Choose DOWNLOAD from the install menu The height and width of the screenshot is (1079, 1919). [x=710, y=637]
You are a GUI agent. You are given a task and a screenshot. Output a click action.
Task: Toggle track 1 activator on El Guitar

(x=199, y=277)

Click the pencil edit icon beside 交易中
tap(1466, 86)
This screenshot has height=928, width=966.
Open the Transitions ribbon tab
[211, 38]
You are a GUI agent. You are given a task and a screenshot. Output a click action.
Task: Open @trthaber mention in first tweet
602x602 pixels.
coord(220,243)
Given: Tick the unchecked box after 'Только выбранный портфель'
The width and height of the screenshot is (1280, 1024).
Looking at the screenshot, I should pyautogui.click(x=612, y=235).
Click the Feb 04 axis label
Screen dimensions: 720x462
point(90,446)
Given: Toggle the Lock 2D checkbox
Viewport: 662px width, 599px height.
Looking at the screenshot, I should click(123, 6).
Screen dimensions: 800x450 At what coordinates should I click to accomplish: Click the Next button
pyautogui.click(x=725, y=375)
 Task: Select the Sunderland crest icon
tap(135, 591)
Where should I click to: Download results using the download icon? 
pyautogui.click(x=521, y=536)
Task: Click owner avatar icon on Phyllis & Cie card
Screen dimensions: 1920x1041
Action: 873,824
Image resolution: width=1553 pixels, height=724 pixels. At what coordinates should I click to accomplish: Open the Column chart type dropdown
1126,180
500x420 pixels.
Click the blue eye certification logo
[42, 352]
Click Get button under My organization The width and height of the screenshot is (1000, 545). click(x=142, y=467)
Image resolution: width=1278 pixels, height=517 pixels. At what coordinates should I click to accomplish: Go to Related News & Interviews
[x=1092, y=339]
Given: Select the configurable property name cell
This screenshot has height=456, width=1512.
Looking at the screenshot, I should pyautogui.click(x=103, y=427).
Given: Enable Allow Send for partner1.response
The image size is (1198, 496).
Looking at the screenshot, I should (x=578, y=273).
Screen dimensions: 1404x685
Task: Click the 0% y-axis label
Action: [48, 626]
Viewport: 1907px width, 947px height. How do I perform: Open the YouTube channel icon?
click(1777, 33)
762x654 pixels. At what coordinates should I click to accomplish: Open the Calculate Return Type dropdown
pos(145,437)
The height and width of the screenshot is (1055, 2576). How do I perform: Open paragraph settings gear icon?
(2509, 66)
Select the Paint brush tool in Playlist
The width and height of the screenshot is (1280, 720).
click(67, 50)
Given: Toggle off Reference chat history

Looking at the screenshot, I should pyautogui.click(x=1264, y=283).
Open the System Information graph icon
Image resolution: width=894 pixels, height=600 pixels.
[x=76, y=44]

::::

*What to produce:* The full set of records should be duplicated exactly.

*Your solution:*
Choose DOWNLOAD from the install menu The height and width of the screenshot is (1079, 1919). [x=710, y=637]
You are a GUI agent. You are given a task and a screenshot. Output a click action.
Task: Toggle track 1 activator on El Guitar

(x=199, y=277)

Click the pencil edit icon beside 交易中
tap(1466, 86)
This screenshot has height=928, width=966.
Open the Transitions ribbon tab
[211, 38]
You are a GUI agent. You are given a task and a screenshot. Output a click action.
Task: Open @trthaber mention in first tweet
602x602 pixels.
coord(220,243)
Given: Tick the unchecked box after 'Только выбранный портфель'
The width and height of the screenshot is (1280, 1024).
Looking at the screenshot, I should pyautogui.click(x=612, y=235).
Click the Feb 04 axis label
Screen dimensions: 720x462
point(90,446)
Given: Toggle the Lock 2D checkbox
Viewport: 662px width, 599px height.
Looking at the screenshot, I should click(123, 6).
Screen dimensions: 800x450 At what coordinates should I click to accomplish: Click the Next button
pyautogui.click(x=725, y=375)
 Task: Select the Sunderland crest icon
tap(135, 591)
Where should I click to: Download results using the download icon? 
pyautogui.click(x=521, y=536)
Task: Click owner avatar icon on Phyllis & Cie card
Screen dimensions: 1920x1041
Action: 873,824
Image resolution: width=1553 pixels, height=724 pixels. At what coordinates should I click to accomplish: Open the Column chart type dropdown
1126,180
500x420 pixels.
Click the blue eye certification logo
[42, 352]
Click Get button under My organization The width and height of the screenshot is (1000, 545). click(x=142, y=467)
Image resolution: width=1278 pixels, height=517 pixels. At what coordinates should I click to accomplish: Go to Related News & Interviews
[x=1092, y=339]
Given: Select the configurable property name cell
This screenshot has height=456, width=1512.
Looking at the screenshot, I should pyautogui.click(x=103, y=427).
Given: Enable Allow Send for partner1.response
The image size is (1198, 496).
Looking at the screenshot, I should (x=578, y=273).
Screen dimensions: 1404x685
Task: Click the 0% y-axis label
Action: [48, 626]
Viewport: 1907px width, 947px height. How do I perform: Open the YouTube channel icon?
click(1777, 33)
762x654 pixels. At what coordinates should I click to accomplish: Open the Calculate Return Type dropdown
pos(145,437)
The height and width of the screenshot is (1055, 2576). How do I perform: Open paragraph settings gear icon?
(2509, 66)
Select the Paint brush tool in Playlist
The width and height of the screenshot is (1280, 720).
click(67, 50)
Given: Toggle off Reference chat history

Looking at the screenshot, I should pyautogui.click(x=1264, y=283).
Open the System Information graph icon
Image resolution: width=894 pixels, height=600 pixels.
[x=76, y=44]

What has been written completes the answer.